--- OBJECTIVES ---
• 1. According to the report text, which director is liable to retire by rotation at the upcoming Annual General Meeting?
• 2. In the entries, take the lines from the one with "This screenshot has width=1681, height=1261." up to and including the one with "coord(1113,208)", and replace every "Task" with "Goal". Return only those lines, with nothing else changed.
** START OF TEXT TO READ **
Internal Auditors were always present at the Audit Committee Meetings where Internal Audit Reports are discussed along with management comments and the final observation of the Internal Auditor.

Opportunities & Threats:

The Indian packaging-coated board sector is witnessing strong performance, driven by rising demand stemming from lifestyle consumption growth. However, the recycled coated board segment is experiencing overcapacity due to the commissioning of several large projects in recent years, coupled with only moderate export activity. Meanwhile, virgin board producers face challenges competing against low-cost imports, which are exerting pressure on their market positioning and profitability. The success of the Company is dependent on various factors such as demand for the Paper Board, cost of production, volume of production, logistic cost and efficiency of the plant etc. Further, due to import of Paper Board on concessional Tariff Rates, there is always pressure of pricing on the domestic Paper Board Companies, which makes the domestic Paper Board industry unviable.

Human Resources:

Relationship between the Management and employee were cordial throughout the year under review.

Forward Looking Statement:

Statements in the Management Discussion and Analysis describing the Companys objectives, predictions may be "forward looking statements" within the meaning of applicable laws and regulations. The actual results could differ materially from the forward looking statements contained in this document due to certain risks and uncertainties.

7. DIRECTORS:

In terms of requirements of the Listing Regulations, the Board has identified core skills, expertise and competencies of the Directors in the context of the Companys business, which are detailed in the Report on Corporate Governance.

All the directors have also affirmed that they have complied with the Companies code of business conduct and ethics. Further, in terms of Section 150 of the Companies Act, 2013 ("Act") read with Rule 6 of the Companies (Appointment and Qualifications of Directors) Rules 2014, Independent Directors of the Company have confirmed that they have registered themselves with the databank maintained by the Indian Institute of

Corporate Affairs. The Independent Directors, who were required to clear the online proficiency self-assessment tests, have been passed the test.

Shri Anurag Poddar, Chairman and Managing Director has forgone his monthly remuneration due to poor financial position of the Company with effect from 1st April, 2019 and continue to do so till further communication.

Directors appointment / reappointment Retirement by Rotation

In pursuance of Article 86(1) of Articles of Association of the Company and Section 152(6) of the Companies Act, 2013, Shri Manish Malpani (DIN:00055430), Director is liable to retire by rotation at the ensuing Annual General Meeting (AGM) and being eligible, offers himself for reappointment. Your Directors commend his re-appointment.

Continuation of Office and Re-appointment of Shri

Dileep H. Shinde

Your Directors has approve continuation of directorship of Shri Dileep H. Shinde (DIN: 00270687), Non-Executive Independent Director in terms of Regulation 17(1A) of the SEBI (LODR) Regulations, 2015, who is serving his first term as an Independent Director with effect from August 7, 2021 until August 6, 2026 and will attain the age of 75 years on September 23, 2025 and his continuation of office even after attaining the Age of 75 years and for re-appointment for 5 (five) consecutive years on the Board of the Company for a second term w.e.f. August 7, 2026 to August 6, 2031(both days inclusive).
** END OF TEXT TO READ **
** START OF AVAILABLE RECORDS **
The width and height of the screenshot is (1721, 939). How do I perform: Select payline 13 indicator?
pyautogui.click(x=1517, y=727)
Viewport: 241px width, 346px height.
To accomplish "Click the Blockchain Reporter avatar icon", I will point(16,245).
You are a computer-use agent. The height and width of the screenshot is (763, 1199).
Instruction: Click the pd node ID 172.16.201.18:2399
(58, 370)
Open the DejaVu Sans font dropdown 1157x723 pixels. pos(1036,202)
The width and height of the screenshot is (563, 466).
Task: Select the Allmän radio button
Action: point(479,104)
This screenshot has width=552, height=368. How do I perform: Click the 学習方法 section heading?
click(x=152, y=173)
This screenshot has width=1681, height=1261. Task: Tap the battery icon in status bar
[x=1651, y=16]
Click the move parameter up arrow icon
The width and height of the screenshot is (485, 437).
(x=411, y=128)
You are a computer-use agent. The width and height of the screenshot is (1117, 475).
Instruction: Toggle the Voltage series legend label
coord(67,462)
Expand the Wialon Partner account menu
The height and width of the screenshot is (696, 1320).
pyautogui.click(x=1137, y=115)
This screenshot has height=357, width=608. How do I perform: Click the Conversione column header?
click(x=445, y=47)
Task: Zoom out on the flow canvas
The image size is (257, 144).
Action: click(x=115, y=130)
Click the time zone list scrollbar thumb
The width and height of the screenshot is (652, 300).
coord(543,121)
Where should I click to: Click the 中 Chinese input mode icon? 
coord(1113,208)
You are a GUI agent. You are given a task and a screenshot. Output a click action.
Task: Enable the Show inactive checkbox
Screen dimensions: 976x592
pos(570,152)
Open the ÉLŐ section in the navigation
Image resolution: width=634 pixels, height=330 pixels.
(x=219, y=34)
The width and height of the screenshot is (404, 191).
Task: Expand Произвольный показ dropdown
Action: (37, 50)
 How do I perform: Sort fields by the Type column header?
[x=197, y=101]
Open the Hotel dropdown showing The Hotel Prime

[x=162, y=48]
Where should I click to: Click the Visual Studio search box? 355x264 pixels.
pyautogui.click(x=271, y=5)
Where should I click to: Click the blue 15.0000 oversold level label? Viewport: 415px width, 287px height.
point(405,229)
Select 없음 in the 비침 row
** END OF AVAILABLE RECORDS **
--- OUTPUTS BY TASK ---
• 1. Shri Manish Malpani (DIN:00055430)

• 2.
This screenshot has width=1681, height=1261. Goal: Tap the battery icon in status bar
[x=1651, y=16]
Click the move parameter up arrow icon
The width and height of the screenshot is (485, 437).
(x=411, y=128)
You are a computer-use agent. The width and height of the screenshot is (1117, 475).
Instruction: Toggle the Voltage series legend label
coord(67,462)
Expand the Wialon Partner account menu
The height and width of the screenshot is (696, 1320).
pyautogui.click(x=1137, y=115)
This screenshot has height=357, width=608. How do I perform: Click the Conversione column header?
click(x=445, y=47)
Goal: Zoom out on the flow canvas
The image size is (257, 144).
Action: click(x=115, y=130)
Click the time zone list scrollbar thumb
The width and height of the screenshot is (652, 300).
coord(543,121)
Where should I click to: Click the 中 Chinese input mode icon? 
coord(1113,208)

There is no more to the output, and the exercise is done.